Devenu porte-parole du Comité d'action des sans-statut, il forcera les ministres Trudel et Coderre à adopter une politique équitable pour ses confrères, mais se verra lui-même refuser le statut de réfugié pour manque d'intégration. "C'est assez arbitraire comme décision, avance-t-il, et surtout, on m'avait arrêté lors de manifestations pacifiques, on m'avait vu en compagnie de Jaggi Singh, à qui j'ai beaucoup été associé, même si nous ne travaillions pas vraiment ensemble, alors j'étais surtout devenu une sorte d'ennemi du pouvoir politique."

J'ai envie de demander à Mohamed s'il est déçu de l'état de la démocratie au Canada, s'il s'était imaginé un havre d'humanisme où on ne renvoie pas les gens dans un pays qui implose sous la force des extrémistes religieux, tout ça parce qu'on soumet une opinion différente de celle du gouvernement et de ses fonctionnaires. Parce qu'on fait chier un peu, mais pas trop.

Je lui demande si son rêve de liberté s'est à tout jamais brisé, s'il croyait trouver mieux que ce qui l'attendait finalement ici.

Il me regarde dans les yeux, avec les siens un peu tristes, et me sourit pour la première fois depuis que nous nous sommes assis, face à face, dans ce vaste ersatz de cave de bungalow où ne manque qu'une table de ping-pong.

Il me raconte comment les administrations québécoises et canadiennes l'ont bousculé, lui ont menti, renvoyant aux calendes grecques la conclusion heureuse qu'on promettait pourtant à son dossier.

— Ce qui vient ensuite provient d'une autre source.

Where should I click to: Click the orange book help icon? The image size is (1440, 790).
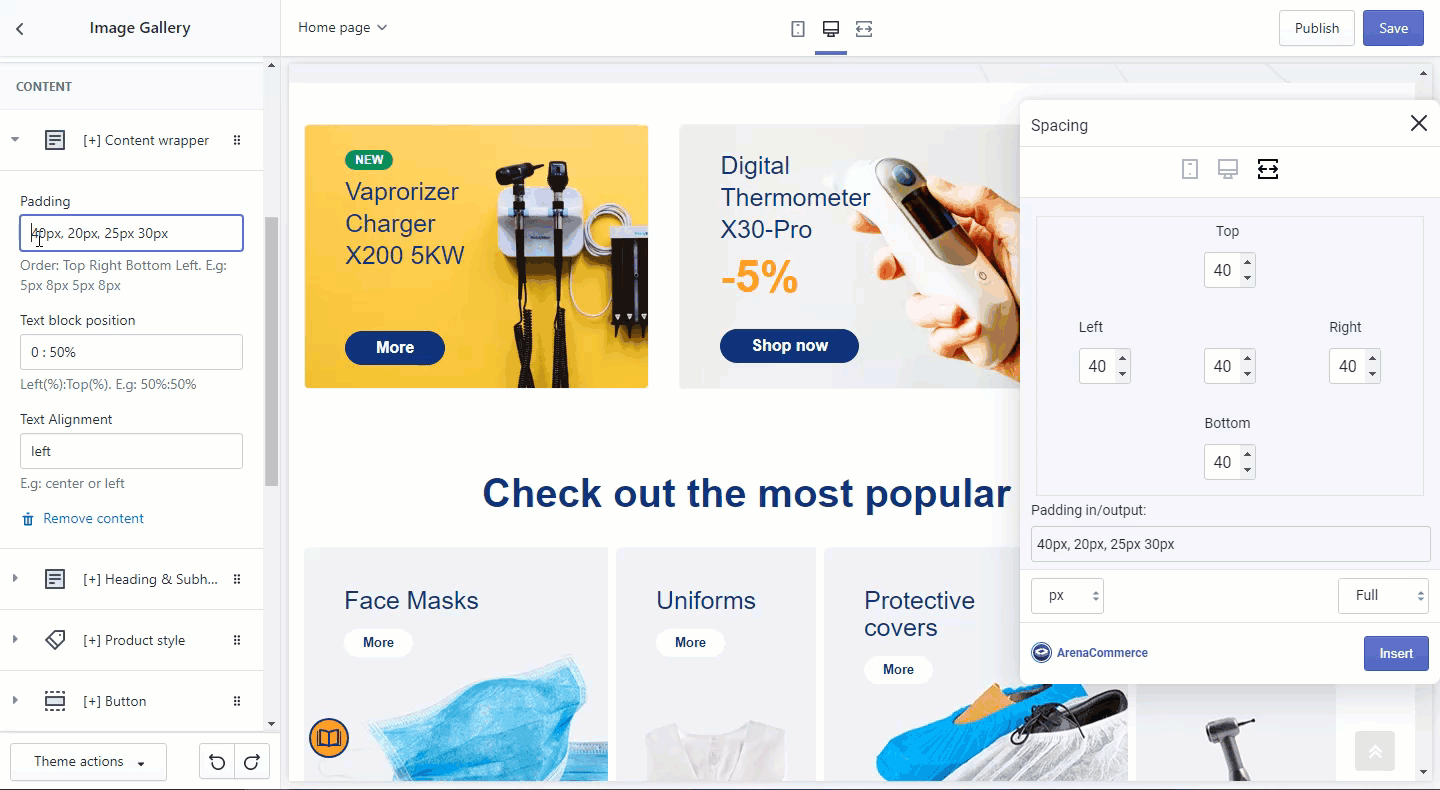(x=329, y=738)
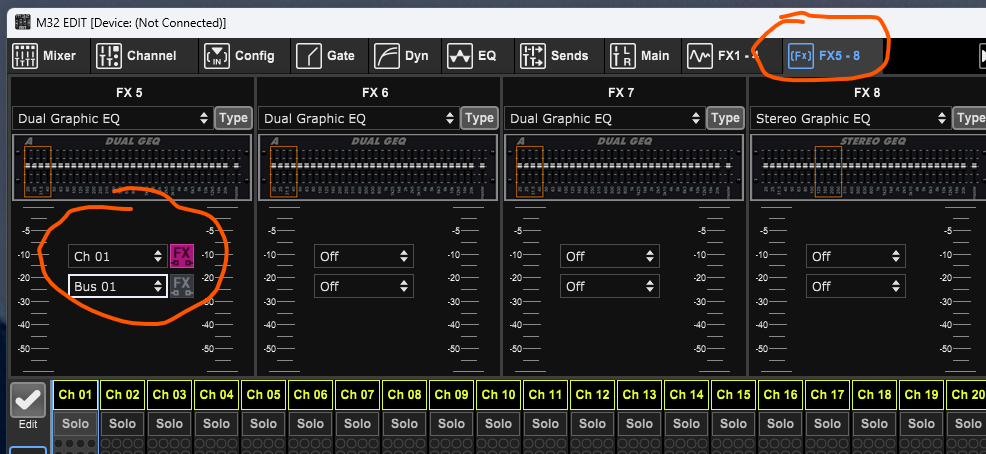Show the Sends tab
Screen dimensions: 986x454
point(556,56)
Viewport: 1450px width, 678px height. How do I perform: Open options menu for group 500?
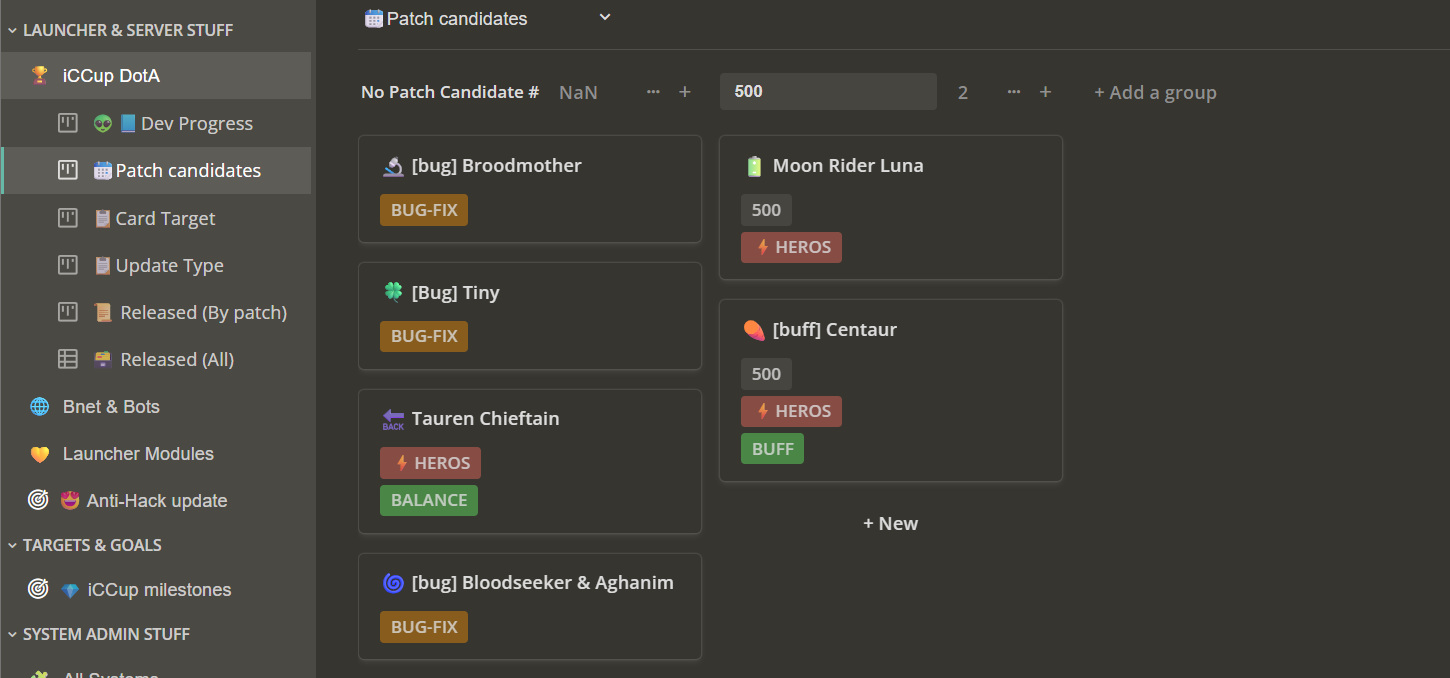click(x=1014, y=92)
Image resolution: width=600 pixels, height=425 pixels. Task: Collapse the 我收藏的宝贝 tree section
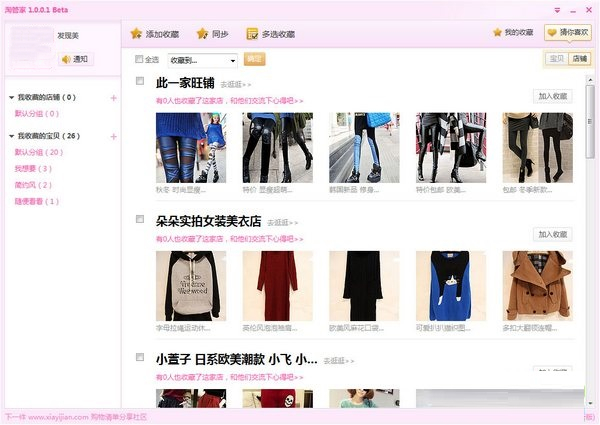(11, 135)
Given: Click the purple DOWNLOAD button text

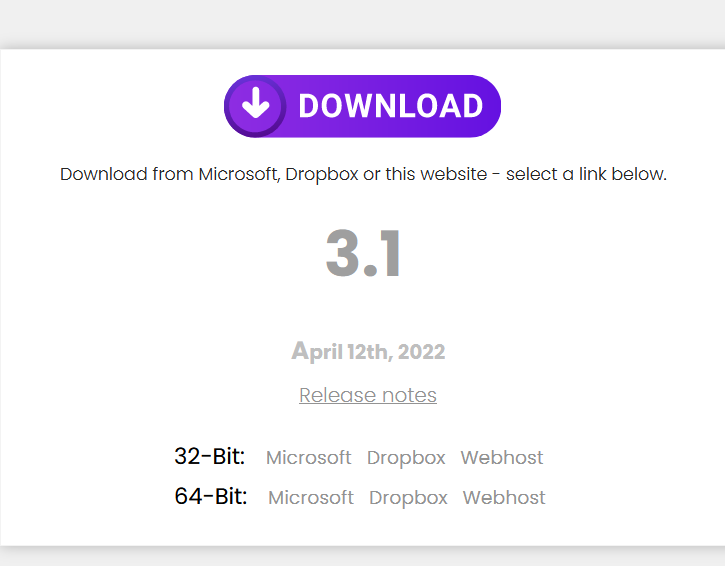Looking at the screenshot, I should pyautogui.click(x=391, y=106).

Il me raconte aussi son arrestation violente à Ottawa, lors de l'occupation pacifique d'un bureau ministériel, il me parle de la douleur de l'électrocution qu'il a subie alors, me montre la photo de son ami Jamel, à qui un agent a infligé un coup de crosse en plein visage, de ses symptômes post-traumatiques, et de cet autre compagnon qui avait perdu connaissance, sous la décharge des tazer guns, et dont les flics faisaient gigoter le corps inerte en s'envoyant des blagues immondes.

Puis il prend une pause, comme pour rassembler secrètement les images heureuses de ses six années passées ici, depuis qu'il a refusé de faire son service militaire en Algérie, pour ne pas alimenter le vortex de la violence qui aspire son pays d'origine vers le néant.

Il pense sans doute à ses nouveaux amis, et à sa copine qui vient lui rendre visite dès que possible quand il me dit: "Mais c'est quand même bien ici."

Pas bien, lui dis-je, mais plusse meilleur.

Et pour la première fois en une heure, Mohamed se marre.